» **WORK ITEM**: Work out how many lines in the listing below include the word "icon"; answer with the number alone.

### DATASET ENTRIES ###

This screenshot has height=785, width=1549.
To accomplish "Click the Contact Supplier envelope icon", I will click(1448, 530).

###
### DATASET ENTRIES ###

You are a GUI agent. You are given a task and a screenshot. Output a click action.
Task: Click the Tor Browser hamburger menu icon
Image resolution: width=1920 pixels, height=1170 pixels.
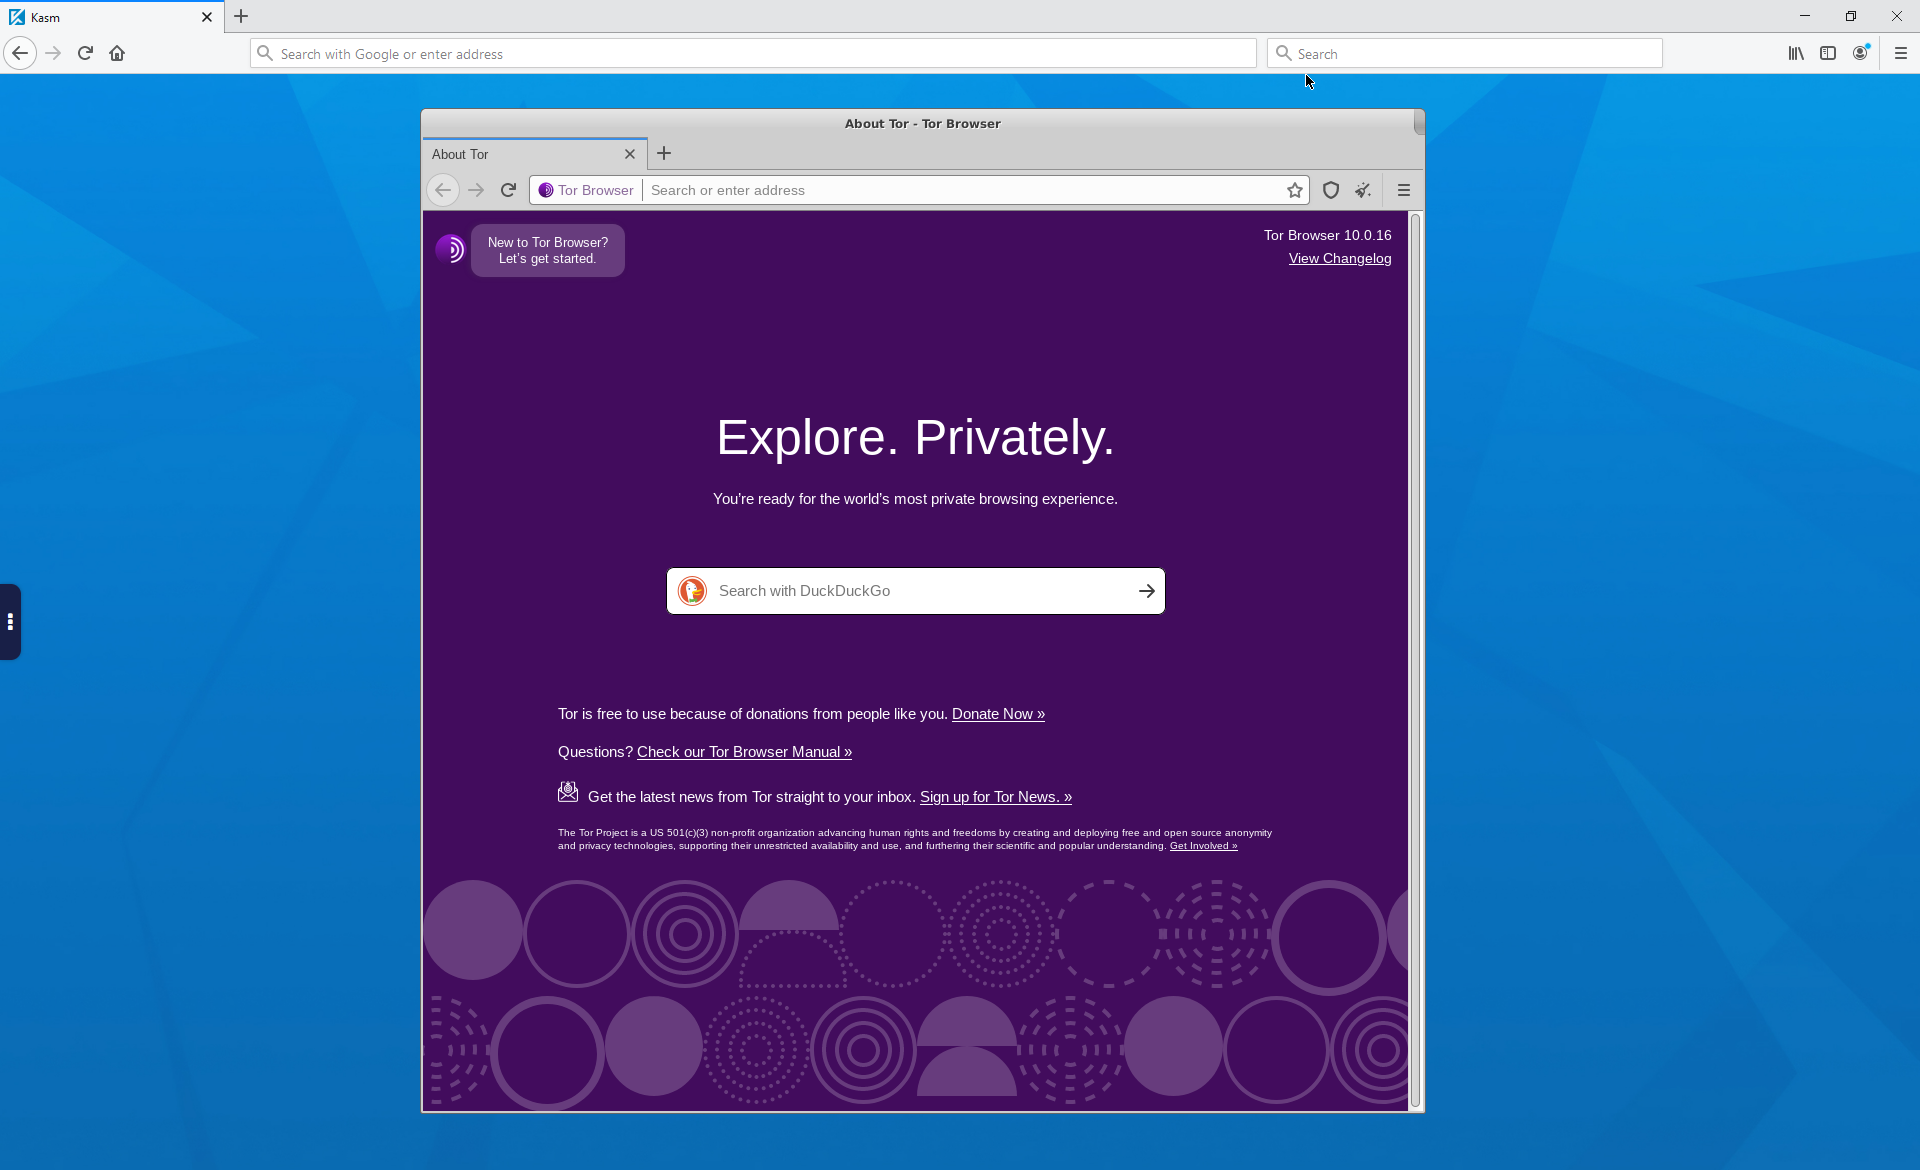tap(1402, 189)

###

» **TASK RESPONSE**: 2